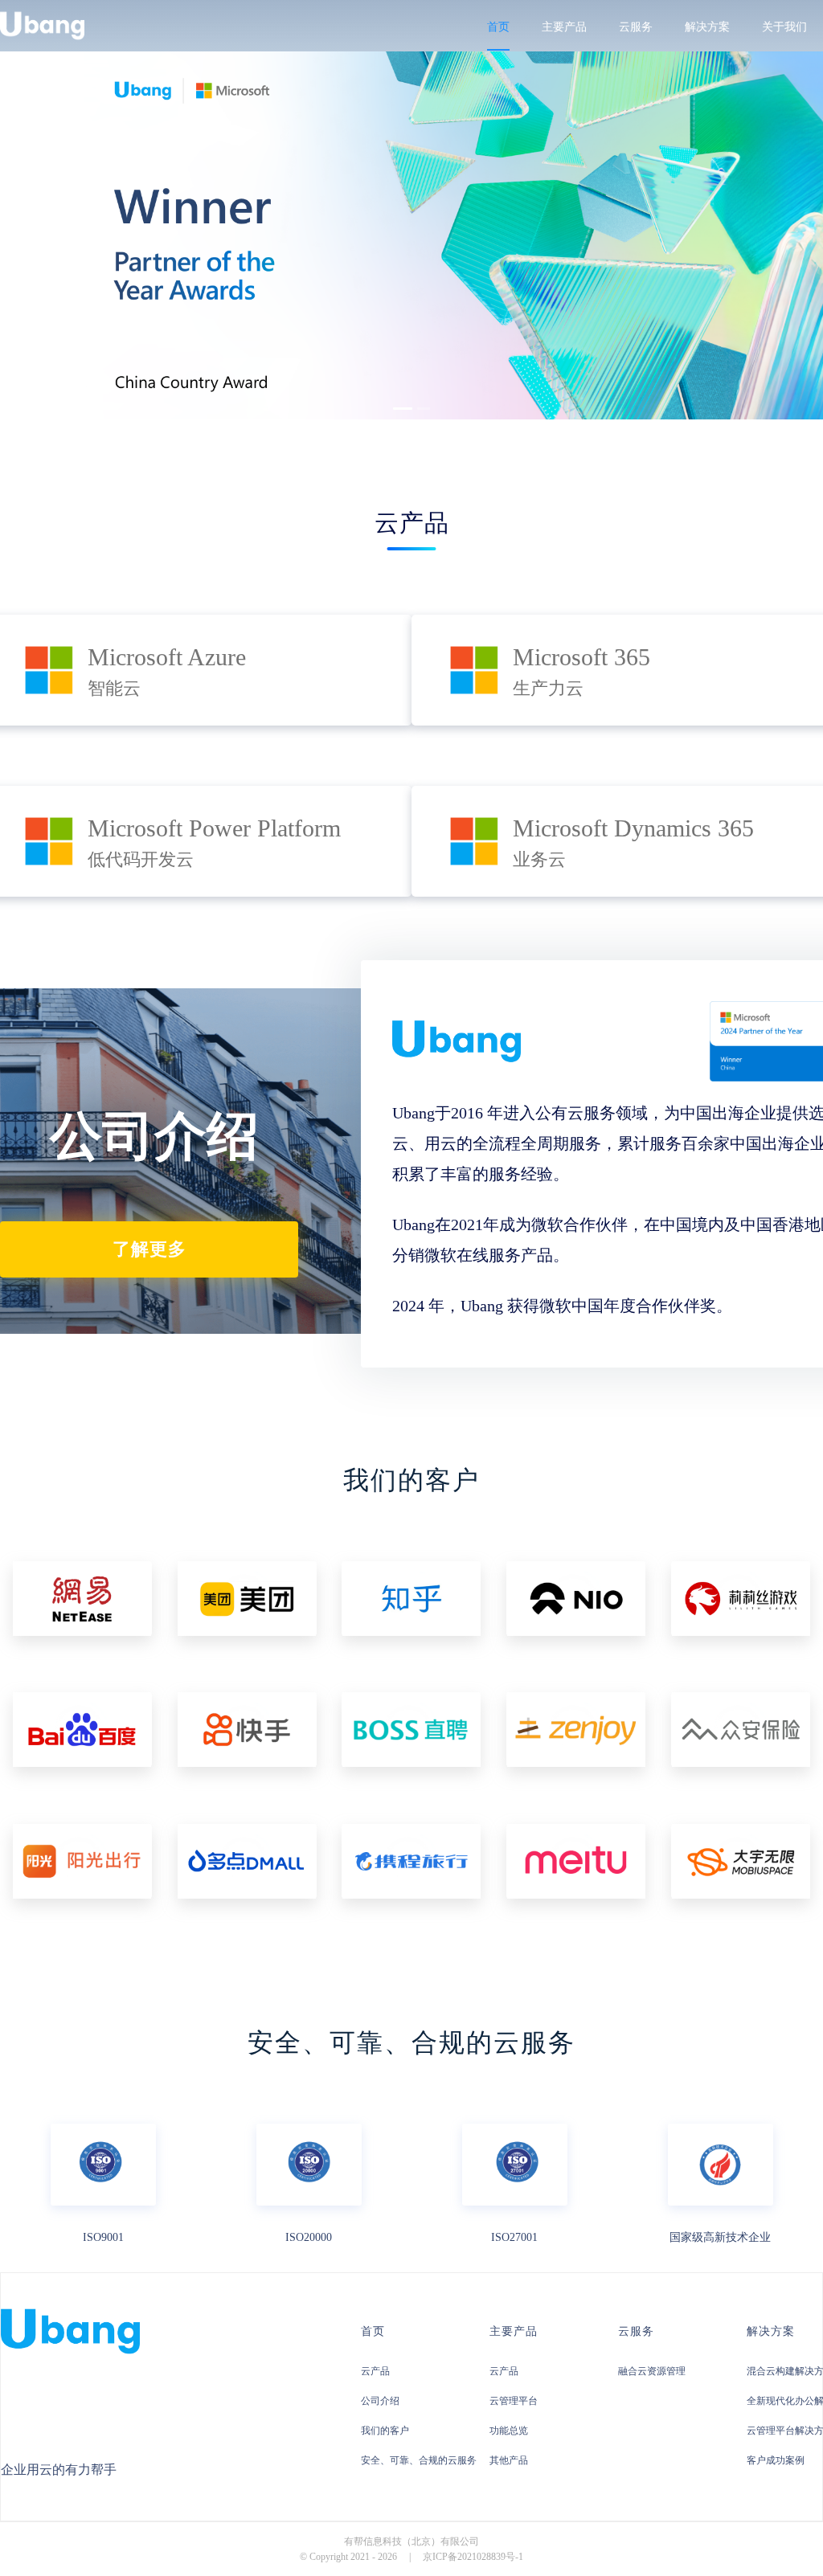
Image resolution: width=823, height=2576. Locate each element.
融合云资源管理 (652, 2371)
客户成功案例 (776, 2460)
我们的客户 (385, 2430)
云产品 (375, 2371)
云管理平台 (513, 2400)
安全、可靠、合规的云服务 (419, 2460)
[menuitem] (498, 26)
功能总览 (508, 2430)
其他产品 (508, 2460)
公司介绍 (380, 2400)
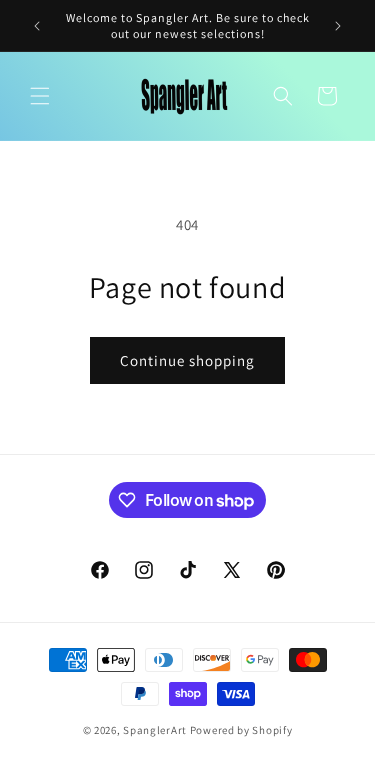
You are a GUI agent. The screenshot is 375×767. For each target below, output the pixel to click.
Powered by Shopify (241, 730)
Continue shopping (187, 360)
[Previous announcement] (37, 26)
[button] (40, 96)
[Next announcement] (338, 26)
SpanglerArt (155, 730)
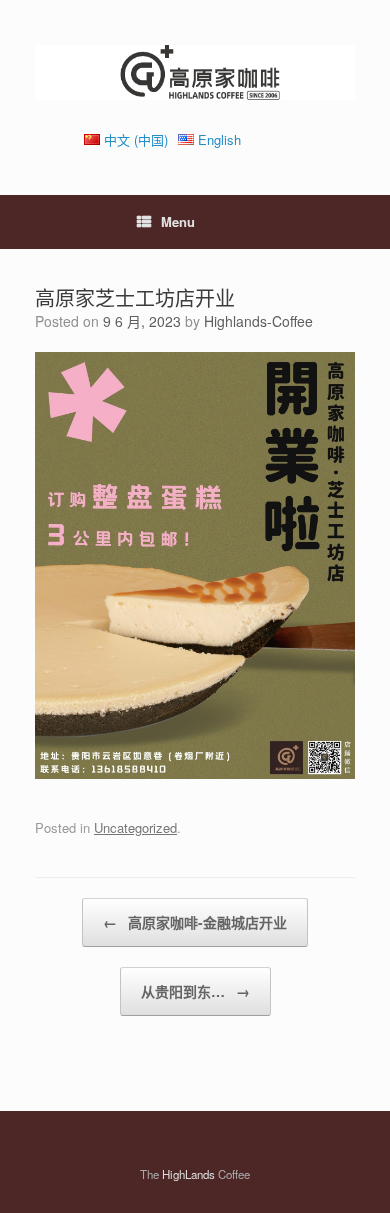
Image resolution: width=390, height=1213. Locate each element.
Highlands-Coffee (258, 321)
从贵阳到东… (195, 991)
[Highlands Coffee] (195, 72)
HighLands (188, 1174)
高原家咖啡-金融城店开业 (195, 922)
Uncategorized (135, 827)
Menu (178, 221)
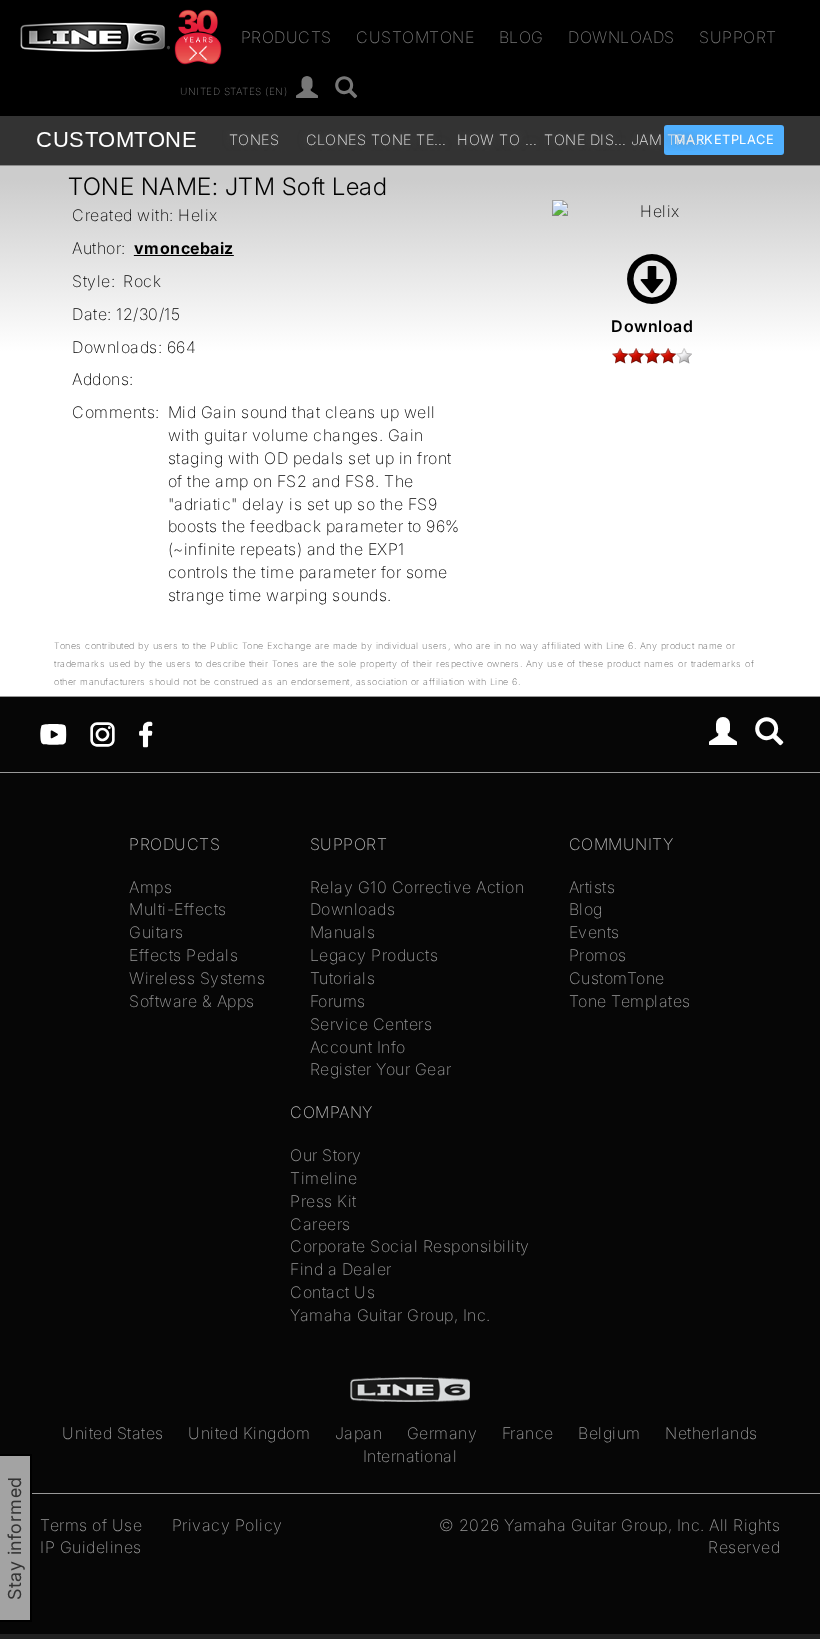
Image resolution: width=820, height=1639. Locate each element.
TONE (116, 139)
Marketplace (724, 139)
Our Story (326, 1155)
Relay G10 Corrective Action (417, 887)
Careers (320, 1224)
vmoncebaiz (184, 248)
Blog (521, 37)
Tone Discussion (585, 139)
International (410, 1456)
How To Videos (498, 139)
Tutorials (343, 978)
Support (738, 37)
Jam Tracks (672, 139)
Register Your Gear (381, 1069)
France (528, 1433)
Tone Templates (412, 139)
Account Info (358, 1047)
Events (594, 932)
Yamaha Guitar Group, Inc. (390, 1315)
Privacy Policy (227, 1525)
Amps (150, 887)
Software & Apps (192, 1001)
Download (652, 326)
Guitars (156, 932)
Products (286, 37)
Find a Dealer (341, 1269)
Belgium (609, 1433)
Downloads (621, 37)
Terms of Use (91, 1525)
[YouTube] (53, 733)
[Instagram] (102, 733)
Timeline (323, 1178)
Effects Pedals (183, 955)
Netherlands (711, 1433)
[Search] (346, 88)
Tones (254, 139)
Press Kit (323, 1201)
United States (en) (233, 90)
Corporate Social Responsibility (410, 1246)
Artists (592, 887)
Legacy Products (374, 955)
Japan (359, 1433)
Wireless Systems (197, 978)
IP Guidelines (91, 1547)
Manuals (343, 932)
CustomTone (415, 37)
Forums (338, 1001)
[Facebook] (145, 733)
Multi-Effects (178, 909)
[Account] (307, 88)
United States (113, 1433)
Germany (442, 1433)
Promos (598, 955)
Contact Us (332, 1292)
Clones (336, 139)
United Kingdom (249, 1433)
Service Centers (371, 1024)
###
PROBLEM STATEMENT => The lines above, starting at the one with "vmoncebaiz (184, 248)" and ending at the one with "Yamaha Guitar Group, Inc. (390, 1315)", are the only ones to return, exactly as written.

SOLUTION FOR THIS PROBLEM =>
vmoncebaiz (184, 248)
Blog (521, 37)
Tone Discussion (585, 139)
International (410, 1456)
How To Videos (498, 139)
Tutorials (343, 978)
Support (738, 37)
Jam Tracks (672, 139)
Register Your Gear (381, 1069)
France (528, 1433)
Tone Templates (412, 139)
Account Info (358, 1047)
Events (594, 932)
Yamaha Guitar Group, Inc. (390, 1315)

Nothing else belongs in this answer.